● **WORK TO BE COMPLETED**:
Pick every line out of the entries below that holds the string "Series", and report them.

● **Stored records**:
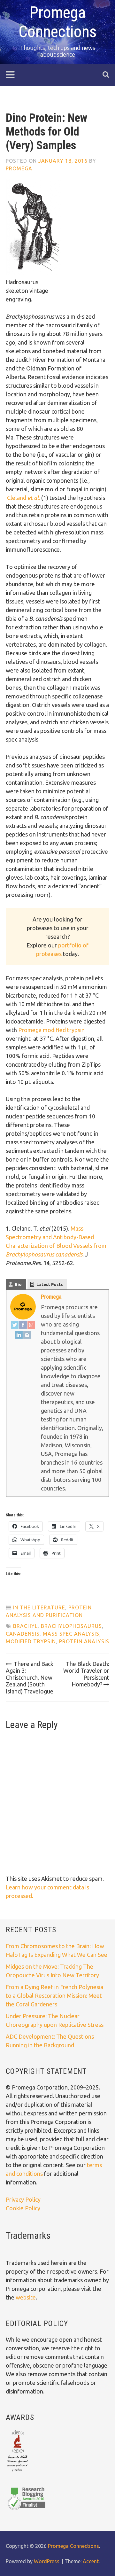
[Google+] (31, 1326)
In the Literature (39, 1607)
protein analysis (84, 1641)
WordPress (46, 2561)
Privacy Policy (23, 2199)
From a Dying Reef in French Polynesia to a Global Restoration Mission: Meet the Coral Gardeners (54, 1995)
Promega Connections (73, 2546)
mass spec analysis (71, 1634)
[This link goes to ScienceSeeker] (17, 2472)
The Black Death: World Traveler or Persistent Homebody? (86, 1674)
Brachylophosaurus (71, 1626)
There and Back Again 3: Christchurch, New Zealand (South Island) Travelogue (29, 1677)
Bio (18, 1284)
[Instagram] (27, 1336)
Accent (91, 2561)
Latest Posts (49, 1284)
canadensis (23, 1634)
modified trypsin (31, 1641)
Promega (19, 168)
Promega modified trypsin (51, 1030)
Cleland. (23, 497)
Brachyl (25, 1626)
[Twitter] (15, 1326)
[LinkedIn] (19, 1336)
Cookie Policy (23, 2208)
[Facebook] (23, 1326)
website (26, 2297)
--
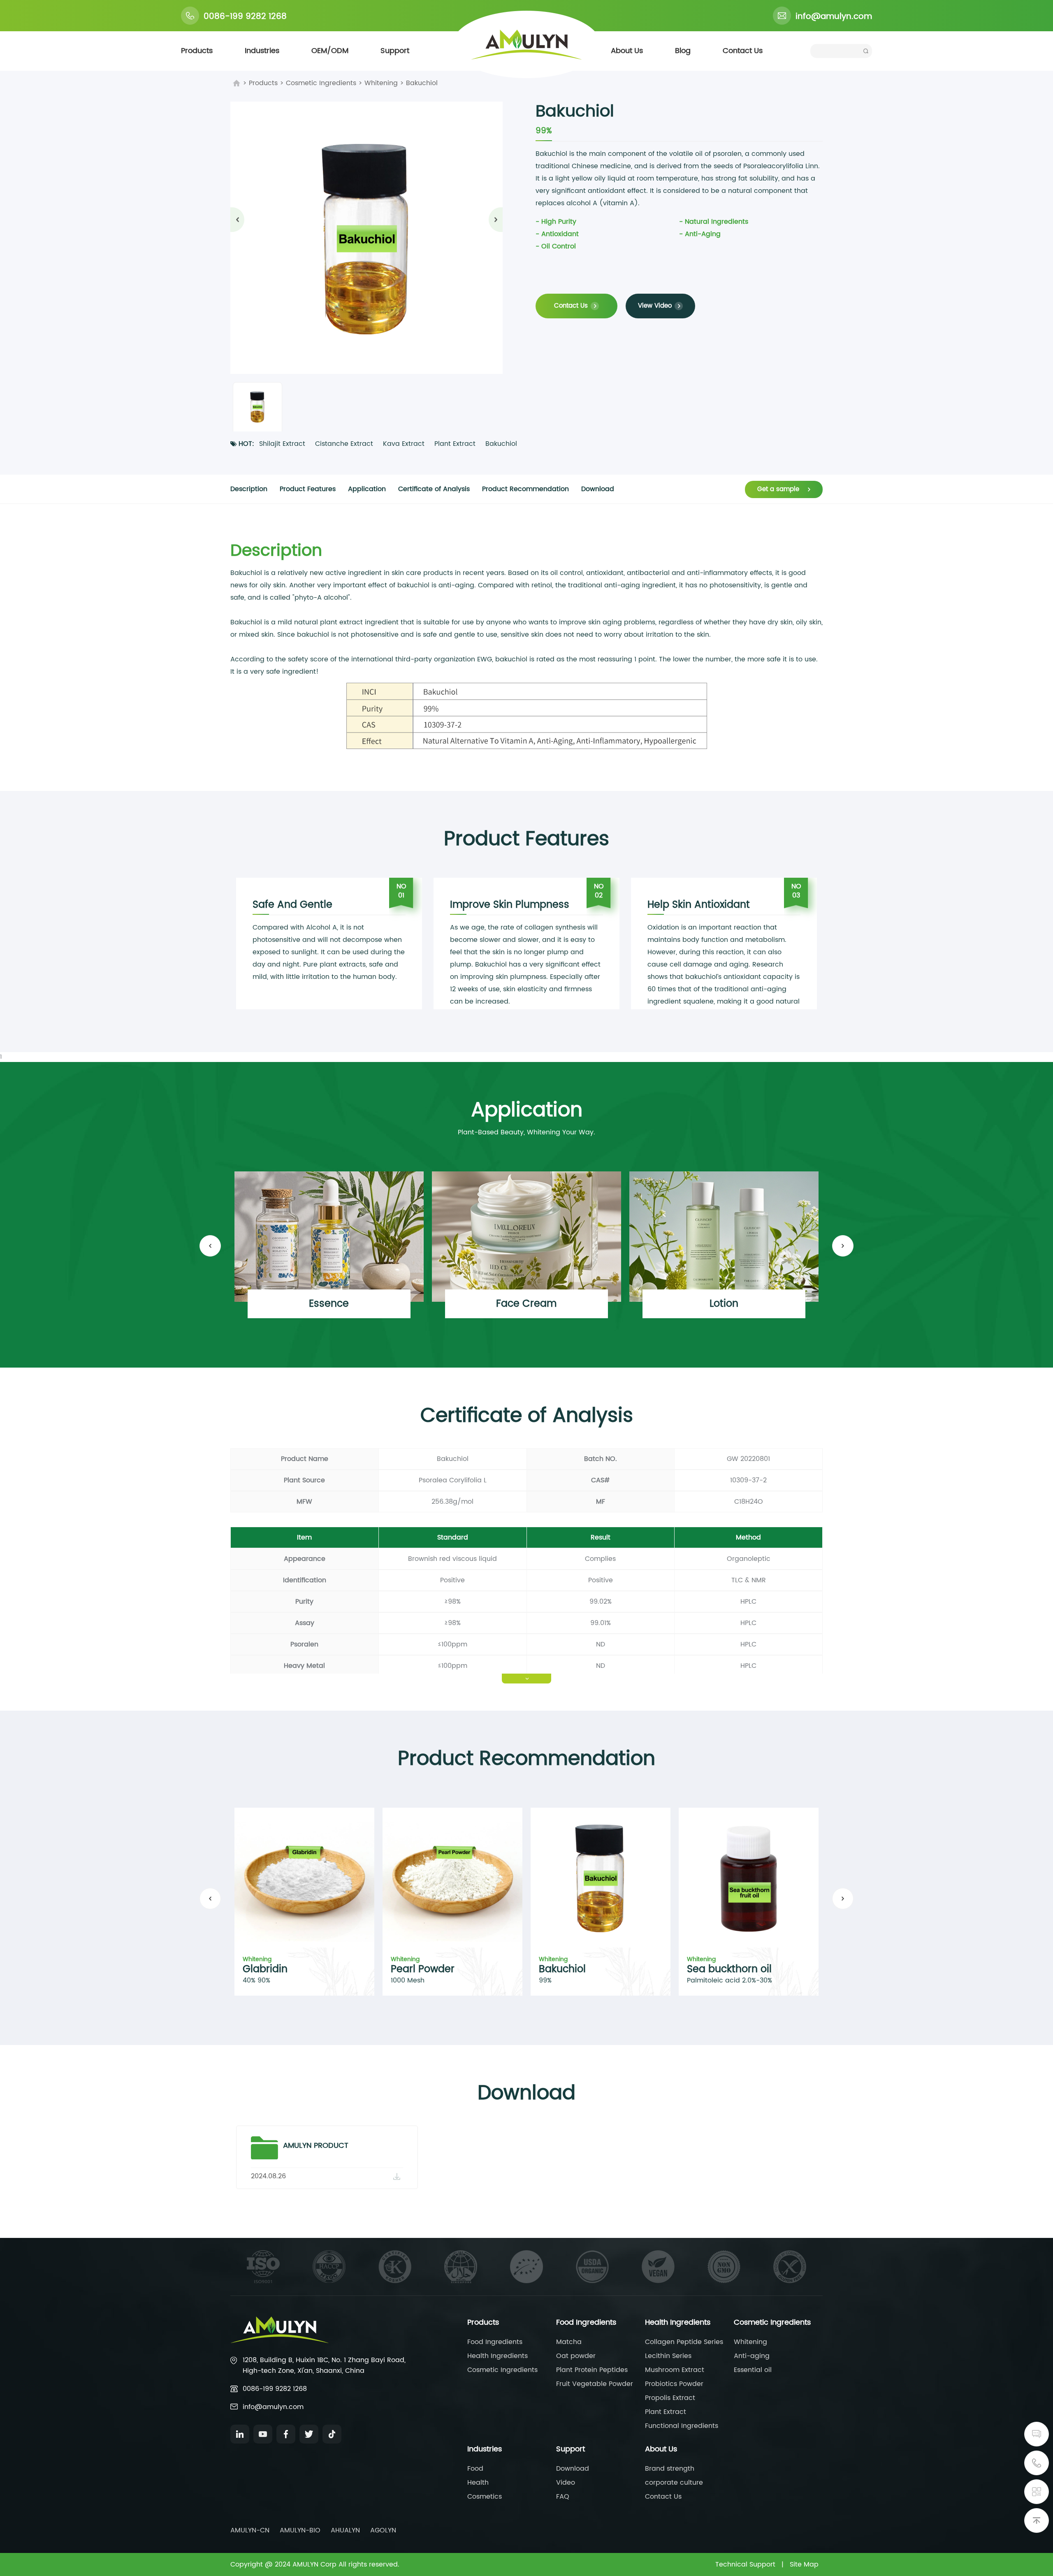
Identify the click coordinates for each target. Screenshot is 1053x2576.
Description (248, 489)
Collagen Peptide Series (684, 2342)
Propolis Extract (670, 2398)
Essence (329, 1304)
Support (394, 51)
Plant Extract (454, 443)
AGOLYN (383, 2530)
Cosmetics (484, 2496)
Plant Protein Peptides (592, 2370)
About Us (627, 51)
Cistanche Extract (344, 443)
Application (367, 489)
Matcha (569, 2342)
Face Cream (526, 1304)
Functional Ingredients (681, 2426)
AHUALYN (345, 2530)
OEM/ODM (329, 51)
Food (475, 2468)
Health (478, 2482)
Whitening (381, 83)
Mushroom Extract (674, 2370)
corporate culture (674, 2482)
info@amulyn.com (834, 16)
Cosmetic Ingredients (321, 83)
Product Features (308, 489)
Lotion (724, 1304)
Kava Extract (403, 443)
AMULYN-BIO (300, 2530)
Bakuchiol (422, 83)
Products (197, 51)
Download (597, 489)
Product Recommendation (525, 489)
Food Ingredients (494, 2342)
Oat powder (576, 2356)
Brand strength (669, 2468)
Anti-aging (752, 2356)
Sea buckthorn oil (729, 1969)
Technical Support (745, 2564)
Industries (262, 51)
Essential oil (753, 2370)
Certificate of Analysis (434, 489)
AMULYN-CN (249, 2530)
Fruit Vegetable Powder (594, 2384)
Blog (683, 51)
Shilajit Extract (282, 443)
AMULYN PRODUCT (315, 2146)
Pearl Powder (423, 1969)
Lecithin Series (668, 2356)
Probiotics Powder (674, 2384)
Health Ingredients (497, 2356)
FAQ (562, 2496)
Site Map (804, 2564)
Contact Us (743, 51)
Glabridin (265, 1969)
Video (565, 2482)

● **YOUR RESPONSE**:
Collagen Peptide Series (684, 2342)
Lecithin Series (668, 2356)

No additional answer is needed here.